Soil moisture serves as a critical factor in the hydrological cycle, affecting plant growth, ecosystem health, and groundwater reserves. Current methods for monitoring and predicting it fail to account for the complexities introduced by climatic variations and other influencing factors, such as the effects of atmospheric interference and data gaps, leading to reduced prediction accuracy. To address these challenges, this study introduces a novel soil moisture prediction model based on remote sensing and deep learning, utilizing the Adaptive Group Radial Lasso Regularized Basis Function Networks (AGRL-RBFN) optimized by the Hierarchical Correlated Spider Wasp Optimizer (HCSWO) and incremental learning (IL) techniques.
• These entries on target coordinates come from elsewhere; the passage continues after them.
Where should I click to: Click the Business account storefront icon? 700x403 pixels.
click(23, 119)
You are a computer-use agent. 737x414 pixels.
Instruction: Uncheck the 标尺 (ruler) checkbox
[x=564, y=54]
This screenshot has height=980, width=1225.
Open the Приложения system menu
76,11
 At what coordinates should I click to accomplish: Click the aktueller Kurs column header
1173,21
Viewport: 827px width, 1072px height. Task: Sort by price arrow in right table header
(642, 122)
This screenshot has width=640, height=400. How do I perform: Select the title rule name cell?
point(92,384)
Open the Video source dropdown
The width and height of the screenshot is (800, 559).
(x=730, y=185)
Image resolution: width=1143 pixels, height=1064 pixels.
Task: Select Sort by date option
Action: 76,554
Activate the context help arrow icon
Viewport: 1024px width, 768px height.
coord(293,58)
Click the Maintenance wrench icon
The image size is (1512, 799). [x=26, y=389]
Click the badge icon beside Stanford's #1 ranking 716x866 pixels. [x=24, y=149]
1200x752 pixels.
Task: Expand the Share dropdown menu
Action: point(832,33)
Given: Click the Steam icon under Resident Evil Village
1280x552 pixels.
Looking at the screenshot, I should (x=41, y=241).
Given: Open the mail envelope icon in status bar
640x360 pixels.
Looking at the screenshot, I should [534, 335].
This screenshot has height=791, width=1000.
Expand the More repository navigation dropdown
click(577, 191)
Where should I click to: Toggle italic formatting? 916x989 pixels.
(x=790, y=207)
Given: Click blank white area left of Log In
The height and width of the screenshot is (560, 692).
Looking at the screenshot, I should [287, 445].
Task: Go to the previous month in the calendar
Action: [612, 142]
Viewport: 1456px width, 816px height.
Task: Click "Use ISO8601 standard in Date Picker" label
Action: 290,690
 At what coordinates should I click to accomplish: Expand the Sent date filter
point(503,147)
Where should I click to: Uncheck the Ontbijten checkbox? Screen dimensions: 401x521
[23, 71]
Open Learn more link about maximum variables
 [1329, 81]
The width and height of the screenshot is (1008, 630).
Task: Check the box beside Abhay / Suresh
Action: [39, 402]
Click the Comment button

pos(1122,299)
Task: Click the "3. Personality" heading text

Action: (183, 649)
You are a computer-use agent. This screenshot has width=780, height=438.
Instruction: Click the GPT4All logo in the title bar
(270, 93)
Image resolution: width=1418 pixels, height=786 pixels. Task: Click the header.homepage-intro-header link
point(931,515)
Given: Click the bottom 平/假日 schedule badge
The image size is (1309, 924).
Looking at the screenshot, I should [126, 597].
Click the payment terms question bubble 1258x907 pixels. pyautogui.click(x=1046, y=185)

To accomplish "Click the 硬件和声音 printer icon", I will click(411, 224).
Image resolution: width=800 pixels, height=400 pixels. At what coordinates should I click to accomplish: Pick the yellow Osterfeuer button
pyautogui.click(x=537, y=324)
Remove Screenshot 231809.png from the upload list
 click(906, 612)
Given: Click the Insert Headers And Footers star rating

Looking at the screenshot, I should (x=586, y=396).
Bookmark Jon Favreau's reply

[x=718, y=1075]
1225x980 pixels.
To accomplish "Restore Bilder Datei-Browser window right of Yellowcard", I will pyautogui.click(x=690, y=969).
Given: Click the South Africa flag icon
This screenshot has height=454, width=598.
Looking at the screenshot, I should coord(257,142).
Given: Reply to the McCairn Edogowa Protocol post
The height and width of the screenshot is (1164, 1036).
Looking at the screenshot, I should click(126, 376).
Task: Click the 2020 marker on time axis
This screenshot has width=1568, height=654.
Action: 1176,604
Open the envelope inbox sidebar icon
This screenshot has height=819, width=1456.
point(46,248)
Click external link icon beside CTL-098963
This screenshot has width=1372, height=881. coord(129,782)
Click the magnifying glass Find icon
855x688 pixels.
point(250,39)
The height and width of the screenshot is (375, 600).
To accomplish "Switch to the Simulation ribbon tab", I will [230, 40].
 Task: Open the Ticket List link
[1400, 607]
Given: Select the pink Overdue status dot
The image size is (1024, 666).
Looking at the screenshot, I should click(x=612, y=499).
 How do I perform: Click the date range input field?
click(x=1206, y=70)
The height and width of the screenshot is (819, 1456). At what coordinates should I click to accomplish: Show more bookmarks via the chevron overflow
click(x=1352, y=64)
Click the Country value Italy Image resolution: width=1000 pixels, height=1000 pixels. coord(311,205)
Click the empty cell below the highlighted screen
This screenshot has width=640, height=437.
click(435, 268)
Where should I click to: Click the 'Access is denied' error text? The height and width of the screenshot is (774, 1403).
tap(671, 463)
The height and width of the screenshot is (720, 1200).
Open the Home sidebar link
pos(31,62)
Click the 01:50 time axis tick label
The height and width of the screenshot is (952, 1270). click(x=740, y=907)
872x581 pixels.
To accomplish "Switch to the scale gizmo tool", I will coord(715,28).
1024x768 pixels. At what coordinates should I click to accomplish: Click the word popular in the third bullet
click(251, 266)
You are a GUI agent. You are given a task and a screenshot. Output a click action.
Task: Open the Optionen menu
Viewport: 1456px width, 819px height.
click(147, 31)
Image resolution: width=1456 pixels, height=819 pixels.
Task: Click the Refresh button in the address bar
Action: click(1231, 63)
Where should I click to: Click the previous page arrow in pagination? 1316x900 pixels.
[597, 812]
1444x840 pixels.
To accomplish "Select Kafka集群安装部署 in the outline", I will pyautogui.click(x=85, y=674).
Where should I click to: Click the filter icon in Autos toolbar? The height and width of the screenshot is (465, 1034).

The proposed method for monitoring soil moisture utilizes hyperspectral and soil moisture data from a 2017 campaign in Karlsruhe, encompassing variables such as datetime, soil moisture percentage, soil temperature, and remote sensing spectral bands. The proposed methodology begins with comprehensive preprocessing of historical remote sensing data to fill gaps, reduce noise, and correct atmospheric disturbances. It then employs a unique seasonal mapping and grouping technique, enhanced by the AdaK-MCC method, to analyze the impact of climatic changes on soil moisture patterns. The model’s innovative feature selection approach, using HCSWO, identifies the most significant predictors, ensuring optimal data input for the AGRL-RBFN model. The model achieves an impressive accuracy of 98.09%, a precision of 98.17%, a recall of 97.24%, and an F1-score of 98.95%, outperforming existing methods. Furthermore, it attains a mean absolute error (MAE) of 0.047 in gap filling and a Dunn Index of 4.897 for clustering. Although successful in many aspects, the study did not investigate the relationship between soil moisture levels and specific crops, which presents an opportunity for future research aimed at enhancing smart agricultural practices. Furthermore, the model can be refined by integrating a wider range of datasets and improving its resilience to extreme weather conditions, thereby providing a reliable tool for climate-responsive agricultural management and water conservation strategies.
Full article
(This article belongs to the Special Issue Artificial Intelligence for Sustainable Management of Groundwater Resources: New Developments, Challenges and Untapped Potentials)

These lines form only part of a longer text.